Vicky Long
In the past, I’ve worked with numerous organisations and artists to address climate change and was Project Director at Cape Farewell for a time. Cape Farewell takes artists on a physical journey (often to the Arctic) to learn about the impacts of Climate Change. Through this journey and immersion in the subject, artists come to care about environmental change and so to act.
With Advance, we aim to take participating organisations on a journey (albeit it a less physically active one) which begins with immersion – in the subject of gender equality – moves through to understanding, which engenders a sense of care, and leads on to action.
Organisations’ journeys are experienced in a personal way – organisations of course are populated by people (!) and Lucy and I take a collegial approach. We’ve each worked for some time in theatre and the performing arts, know and have navigated the landscape in various ways. So, we’ve tried to work in a straightforward and personal manner, asking participants exactly what they want to explore with us over six months, leading them through a research process, working through and making sense of findings together, then beginning to identify how to translate understanding into organisational action, embedded in structures, systems and planning.

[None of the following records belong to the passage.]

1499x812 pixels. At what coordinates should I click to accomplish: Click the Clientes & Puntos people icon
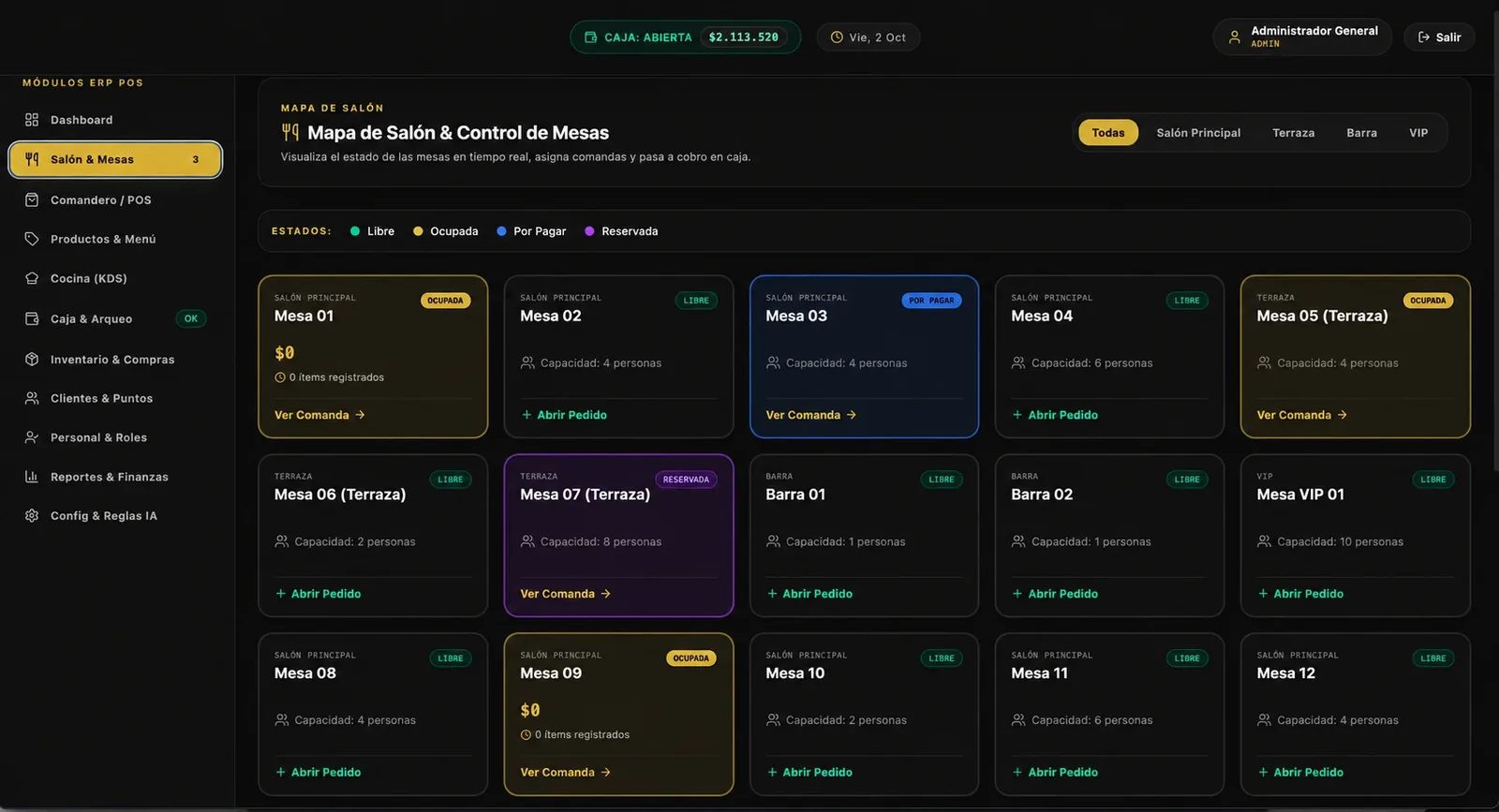pyautogui.click(x=32, y=398)
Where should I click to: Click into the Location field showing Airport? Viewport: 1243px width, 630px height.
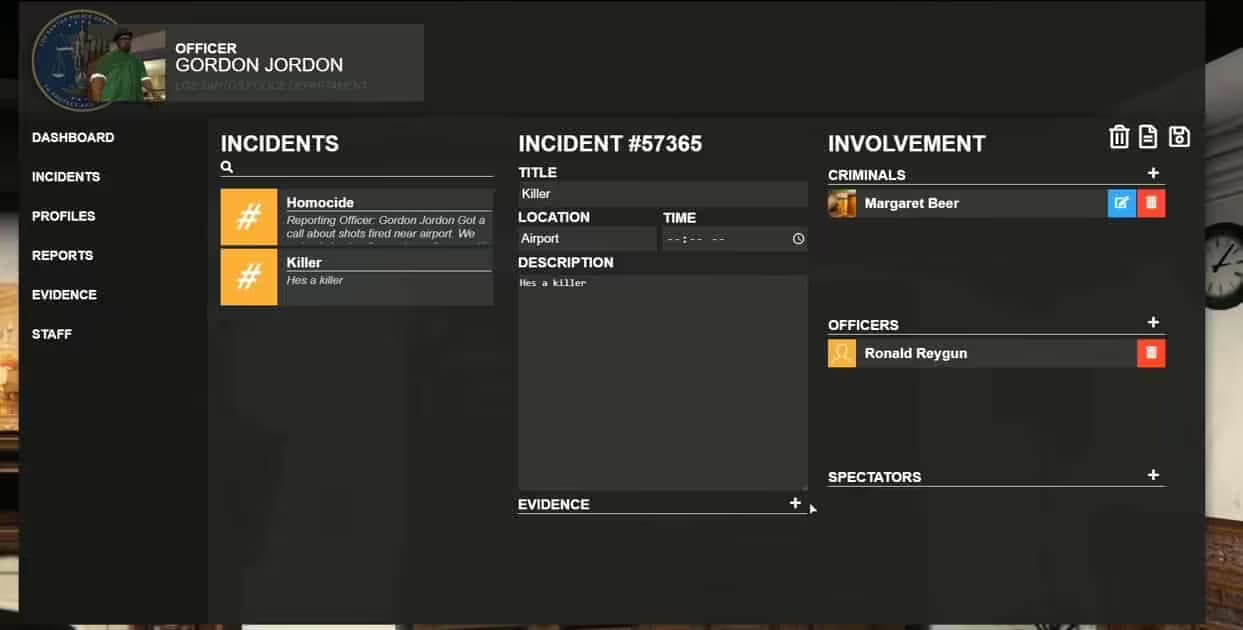584,238
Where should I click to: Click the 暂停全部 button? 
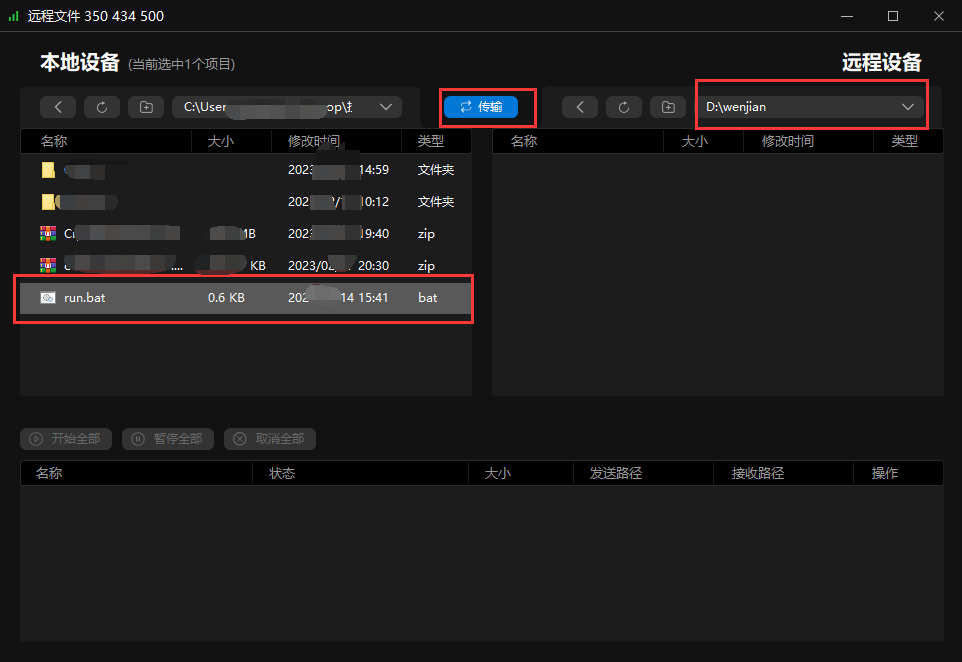[167, 439]
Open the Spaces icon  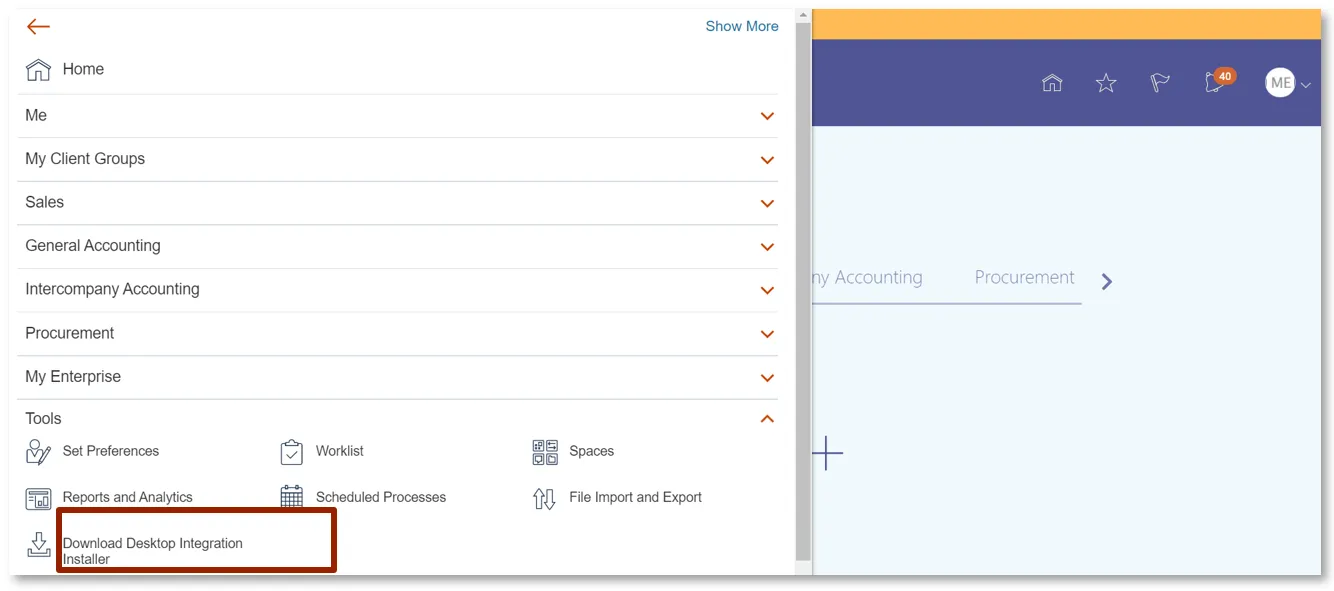[545, 452]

There’s an interesting moment in the journey where we take a step back – at that point when understanding needs translation into action – where we don’t have the answers, but organisations have the power to come up with them. It’s where the magic happens actually. Each organisation will come up with something different – a set of different responses will emerge and the sum of these, and the impact of these is where cultural shift begins to take place.
The process we take organisations through could be flagged as:
Analyse, Think, Change
Statistics play a part in our research and are important, but the qualitative outputs and the understanding of these – of nuance – is where the real power lies. So much of the Advance research is about understanding women’s lived experience better, to enable organisations to see with greater clarity, so that they really feel the need for change, so we might instead describe the process as one of:
See, Feel, Change
I like the word ‘feel’ in there, because it brings me back to the idea of care. If one feels, one tends to care, and if others sense you care, well, they’re more likely to come along with you…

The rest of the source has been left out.